**Passage shown**
--- START ---
When I hear the words “self harming” I think of teenage girls cutting themselves or monks and religious fanatics practicing castigation. I picture extreme cases of physical self mutilation or deprivation. But recently in my reflections about the first moral precept of yoga, ahimsa, or non-violence, I’ve begun to see a different picture of self harming that may be even more frightening than the extreme cases.
Ahimsa is often translated as “non-violence,” but in the yoga tradition implies so much more than simply abstaining from violence. It means to approach all things with an attitude of non-harming, compassion, kindness and love.
In the 30 Day Yoga Evolution this week we’ve been reflecting on how to practice non-violence in our lives, and one thing quickly becomes very clear about this practice; when we don’t have an attitude of non-harm, compassion and kindness towards ourselves it’s nearly impossible to have this attitude toward others.
When I think about when I’ve been my worst to the people around me (over demanding of my partner or over critical of my mother), I also see those are the times in my life when I’ve been most critical and hard on myself.
It’s not just negative self talk that is an act of self-harming, but it’s also how we take care of ourselves. When I jam one more thing into my day and ignore my signs of fatigue or eat something I know will deplete my body or have one drink too many, I’m harming my body. And overly tired, hung over or malnourished people don’t tend to be poster children for non-violence, compassion and love!
At the end of the day, practicing non-violence has to start with ourselves.
The opposite of self-harm is self-care and self-love. Sadly, so many of us see self-care practices as luxuries and even feel guilty for doing stuff like getting a massage or taking time out for ourselves.
But if we stop and look at the big picture we can see that these acts of self care ripple out to our loved one, community and society. All we have to do to see this is think about the costs to our lives of not taking care of ourselves.
Firstly, there is a cost to how we feel, our energy levels and creativity. When we’re over taxed and tired we don’t function optimally, and as a result our work suffers, our relationships suffer and our health suffers.
Not only does this effect our individual lives and the lives of our loved ones, but if we stop to think about how much the nation spends on healthcare to treat lifestyle diseases we see that self care (or lack there of) has a massive impact on our society.
--- END ---
**Work task 1**
According to the passage on ahimsa, what attitudes does ahimsa ask us to bring to all things? List each one.
**Work task 2**
Reproduce the passage on ahimsa word for word, from "But if we stop and" up to and including "taking care of ourselves.".
The listing that comes next is separate material and has no connection to the passage on ahimsa.

**Data excerpts**
--- START ---
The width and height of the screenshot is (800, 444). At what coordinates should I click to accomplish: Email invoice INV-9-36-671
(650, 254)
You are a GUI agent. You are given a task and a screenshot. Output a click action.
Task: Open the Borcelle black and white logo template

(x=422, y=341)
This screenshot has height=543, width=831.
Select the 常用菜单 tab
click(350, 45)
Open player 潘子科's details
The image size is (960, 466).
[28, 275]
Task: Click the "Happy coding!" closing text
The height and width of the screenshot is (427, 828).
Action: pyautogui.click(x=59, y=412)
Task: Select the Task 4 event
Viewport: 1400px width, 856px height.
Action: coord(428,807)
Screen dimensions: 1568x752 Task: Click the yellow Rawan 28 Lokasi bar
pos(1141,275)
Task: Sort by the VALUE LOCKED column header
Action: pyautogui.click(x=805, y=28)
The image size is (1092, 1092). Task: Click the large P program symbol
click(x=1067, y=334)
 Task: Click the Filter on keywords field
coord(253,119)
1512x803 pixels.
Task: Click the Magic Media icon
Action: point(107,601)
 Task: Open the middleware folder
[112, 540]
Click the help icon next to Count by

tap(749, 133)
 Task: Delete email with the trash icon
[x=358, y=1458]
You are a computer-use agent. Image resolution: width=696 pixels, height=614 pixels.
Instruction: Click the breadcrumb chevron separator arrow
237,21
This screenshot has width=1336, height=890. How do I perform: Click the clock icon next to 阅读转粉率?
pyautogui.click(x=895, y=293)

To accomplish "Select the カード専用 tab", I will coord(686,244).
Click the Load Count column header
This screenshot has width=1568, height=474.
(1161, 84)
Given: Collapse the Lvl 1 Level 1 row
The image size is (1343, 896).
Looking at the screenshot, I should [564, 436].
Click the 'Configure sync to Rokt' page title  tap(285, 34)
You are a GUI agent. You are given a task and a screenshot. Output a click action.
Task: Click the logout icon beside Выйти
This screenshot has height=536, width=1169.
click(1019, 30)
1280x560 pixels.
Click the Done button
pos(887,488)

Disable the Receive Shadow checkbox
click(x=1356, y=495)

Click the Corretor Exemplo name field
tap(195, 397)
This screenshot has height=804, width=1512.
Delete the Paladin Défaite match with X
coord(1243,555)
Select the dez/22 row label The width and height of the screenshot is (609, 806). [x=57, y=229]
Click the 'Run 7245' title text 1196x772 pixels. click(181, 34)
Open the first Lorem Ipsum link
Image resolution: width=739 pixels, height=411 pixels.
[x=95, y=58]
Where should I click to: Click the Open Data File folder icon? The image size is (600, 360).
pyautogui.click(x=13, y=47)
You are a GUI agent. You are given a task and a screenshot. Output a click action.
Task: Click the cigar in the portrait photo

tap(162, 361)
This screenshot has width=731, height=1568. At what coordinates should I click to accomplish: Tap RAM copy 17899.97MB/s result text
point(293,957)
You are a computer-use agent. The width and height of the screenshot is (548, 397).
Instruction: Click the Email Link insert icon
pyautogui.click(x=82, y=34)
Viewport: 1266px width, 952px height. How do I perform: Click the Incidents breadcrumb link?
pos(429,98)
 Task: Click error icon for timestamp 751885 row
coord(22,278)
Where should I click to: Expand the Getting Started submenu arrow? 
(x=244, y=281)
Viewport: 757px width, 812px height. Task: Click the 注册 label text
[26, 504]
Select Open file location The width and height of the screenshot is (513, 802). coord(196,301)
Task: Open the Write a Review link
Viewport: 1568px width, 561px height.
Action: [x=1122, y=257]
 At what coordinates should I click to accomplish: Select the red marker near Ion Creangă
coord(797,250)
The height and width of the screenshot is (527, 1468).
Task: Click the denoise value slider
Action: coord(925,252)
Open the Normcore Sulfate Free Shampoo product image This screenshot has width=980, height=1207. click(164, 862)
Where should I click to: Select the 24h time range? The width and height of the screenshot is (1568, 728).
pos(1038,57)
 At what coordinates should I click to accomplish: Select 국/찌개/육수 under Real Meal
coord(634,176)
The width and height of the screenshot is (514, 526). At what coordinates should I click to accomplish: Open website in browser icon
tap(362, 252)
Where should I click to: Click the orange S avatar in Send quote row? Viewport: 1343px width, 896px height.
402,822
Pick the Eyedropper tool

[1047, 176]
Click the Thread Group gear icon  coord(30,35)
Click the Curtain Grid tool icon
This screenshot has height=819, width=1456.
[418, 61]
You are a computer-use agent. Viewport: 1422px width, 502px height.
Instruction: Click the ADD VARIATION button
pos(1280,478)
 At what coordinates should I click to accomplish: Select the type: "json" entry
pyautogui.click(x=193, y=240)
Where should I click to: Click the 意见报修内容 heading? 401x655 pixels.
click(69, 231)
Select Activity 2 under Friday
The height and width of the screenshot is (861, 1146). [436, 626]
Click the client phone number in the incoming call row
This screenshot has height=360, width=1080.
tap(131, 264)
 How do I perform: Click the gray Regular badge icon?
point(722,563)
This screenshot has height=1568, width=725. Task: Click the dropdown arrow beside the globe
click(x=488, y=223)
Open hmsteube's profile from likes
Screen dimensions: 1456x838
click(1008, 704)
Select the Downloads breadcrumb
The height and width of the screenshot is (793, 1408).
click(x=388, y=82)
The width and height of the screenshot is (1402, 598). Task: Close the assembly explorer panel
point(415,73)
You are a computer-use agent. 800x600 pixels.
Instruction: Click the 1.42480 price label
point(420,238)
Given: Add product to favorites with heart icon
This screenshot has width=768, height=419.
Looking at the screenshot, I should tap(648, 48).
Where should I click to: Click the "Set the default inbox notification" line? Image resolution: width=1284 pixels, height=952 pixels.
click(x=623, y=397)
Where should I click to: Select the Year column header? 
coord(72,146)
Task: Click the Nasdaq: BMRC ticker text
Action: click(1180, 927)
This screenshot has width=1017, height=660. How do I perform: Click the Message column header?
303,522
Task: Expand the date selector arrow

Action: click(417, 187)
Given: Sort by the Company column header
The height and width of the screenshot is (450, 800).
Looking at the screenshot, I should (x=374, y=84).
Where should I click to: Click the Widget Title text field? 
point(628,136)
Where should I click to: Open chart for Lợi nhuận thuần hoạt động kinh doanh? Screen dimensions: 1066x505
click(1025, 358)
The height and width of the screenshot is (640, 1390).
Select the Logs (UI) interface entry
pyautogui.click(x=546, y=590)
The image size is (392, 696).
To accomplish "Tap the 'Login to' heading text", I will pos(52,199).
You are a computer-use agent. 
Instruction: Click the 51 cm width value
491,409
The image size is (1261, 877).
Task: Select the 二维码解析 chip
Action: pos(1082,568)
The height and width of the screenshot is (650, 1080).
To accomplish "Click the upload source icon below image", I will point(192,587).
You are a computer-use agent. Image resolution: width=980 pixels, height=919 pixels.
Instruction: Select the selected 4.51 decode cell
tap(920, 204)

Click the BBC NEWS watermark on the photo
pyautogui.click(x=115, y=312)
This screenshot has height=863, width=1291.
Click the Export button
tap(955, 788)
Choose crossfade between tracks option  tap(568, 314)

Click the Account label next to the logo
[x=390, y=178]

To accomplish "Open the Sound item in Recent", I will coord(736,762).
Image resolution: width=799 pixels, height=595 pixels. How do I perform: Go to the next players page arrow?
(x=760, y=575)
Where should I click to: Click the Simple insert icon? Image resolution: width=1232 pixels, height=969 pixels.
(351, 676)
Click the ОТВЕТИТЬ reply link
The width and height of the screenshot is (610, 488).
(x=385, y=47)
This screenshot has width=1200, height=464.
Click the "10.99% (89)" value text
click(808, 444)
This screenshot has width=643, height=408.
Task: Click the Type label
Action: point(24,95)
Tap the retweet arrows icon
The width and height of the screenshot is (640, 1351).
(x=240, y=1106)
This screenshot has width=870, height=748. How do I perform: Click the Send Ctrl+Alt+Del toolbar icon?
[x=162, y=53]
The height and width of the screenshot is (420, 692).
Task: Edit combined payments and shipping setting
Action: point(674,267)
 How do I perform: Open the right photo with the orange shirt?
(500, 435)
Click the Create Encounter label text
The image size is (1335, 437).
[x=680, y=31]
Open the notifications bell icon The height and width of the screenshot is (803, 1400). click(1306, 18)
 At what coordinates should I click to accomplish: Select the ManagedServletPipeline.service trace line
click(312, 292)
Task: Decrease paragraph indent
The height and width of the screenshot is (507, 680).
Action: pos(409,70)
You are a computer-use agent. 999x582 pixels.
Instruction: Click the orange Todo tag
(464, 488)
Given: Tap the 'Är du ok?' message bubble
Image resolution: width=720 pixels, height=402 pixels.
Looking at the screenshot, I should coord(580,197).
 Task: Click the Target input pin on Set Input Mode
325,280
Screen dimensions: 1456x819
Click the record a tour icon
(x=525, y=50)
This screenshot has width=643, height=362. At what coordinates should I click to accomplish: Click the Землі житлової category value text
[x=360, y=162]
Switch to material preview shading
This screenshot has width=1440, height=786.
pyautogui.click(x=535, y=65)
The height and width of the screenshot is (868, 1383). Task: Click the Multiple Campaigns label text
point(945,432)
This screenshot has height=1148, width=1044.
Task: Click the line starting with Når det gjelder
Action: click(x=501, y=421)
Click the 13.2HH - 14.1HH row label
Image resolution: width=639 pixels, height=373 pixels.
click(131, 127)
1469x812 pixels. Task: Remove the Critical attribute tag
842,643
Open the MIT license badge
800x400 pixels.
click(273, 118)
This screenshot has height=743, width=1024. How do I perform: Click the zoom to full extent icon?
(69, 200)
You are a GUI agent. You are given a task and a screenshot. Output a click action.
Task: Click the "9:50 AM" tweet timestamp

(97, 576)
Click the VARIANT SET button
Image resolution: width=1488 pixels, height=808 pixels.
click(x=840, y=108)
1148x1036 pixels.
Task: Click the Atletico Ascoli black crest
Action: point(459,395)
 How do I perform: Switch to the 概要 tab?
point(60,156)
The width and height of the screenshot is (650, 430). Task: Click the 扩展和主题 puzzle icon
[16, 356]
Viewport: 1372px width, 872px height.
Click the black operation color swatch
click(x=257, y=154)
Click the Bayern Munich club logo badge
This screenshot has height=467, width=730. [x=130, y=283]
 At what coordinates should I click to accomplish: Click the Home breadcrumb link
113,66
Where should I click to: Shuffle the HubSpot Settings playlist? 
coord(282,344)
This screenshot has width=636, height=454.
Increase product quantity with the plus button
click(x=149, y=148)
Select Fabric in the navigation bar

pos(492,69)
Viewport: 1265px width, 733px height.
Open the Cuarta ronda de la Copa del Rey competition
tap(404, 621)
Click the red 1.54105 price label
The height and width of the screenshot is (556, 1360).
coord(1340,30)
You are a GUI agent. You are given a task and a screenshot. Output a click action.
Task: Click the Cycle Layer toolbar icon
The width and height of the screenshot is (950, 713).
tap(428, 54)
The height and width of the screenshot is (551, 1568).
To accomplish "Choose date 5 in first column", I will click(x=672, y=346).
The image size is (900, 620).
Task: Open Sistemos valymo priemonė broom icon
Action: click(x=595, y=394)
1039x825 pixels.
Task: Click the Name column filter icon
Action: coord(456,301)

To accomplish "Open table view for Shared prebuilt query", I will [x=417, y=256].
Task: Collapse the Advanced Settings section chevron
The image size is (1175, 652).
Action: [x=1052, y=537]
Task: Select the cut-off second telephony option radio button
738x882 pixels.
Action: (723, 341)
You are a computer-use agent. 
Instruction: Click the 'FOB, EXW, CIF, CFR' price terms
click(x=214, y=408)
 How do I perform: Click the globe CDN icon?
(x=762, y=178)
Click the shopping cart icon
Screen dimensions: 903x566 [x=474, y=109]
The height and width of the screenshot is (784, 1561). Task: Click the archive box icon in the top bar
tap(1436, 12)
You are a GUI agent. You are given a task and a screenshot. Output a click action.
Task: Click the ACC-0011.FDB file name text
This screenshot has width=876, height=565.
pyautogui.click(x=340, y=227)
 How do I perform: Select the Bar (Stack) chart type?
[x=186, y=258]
--- END ---
**Task solution 1**
- Non-harming
- Compassion
- Kindness
- Love

**Task solution 2**
But if we stop and look at the big picture we can see that these acts of self care ripple out to our loved one, community and society. All we have to do to see this is think about the costs to our lives of not taking care of ourselves.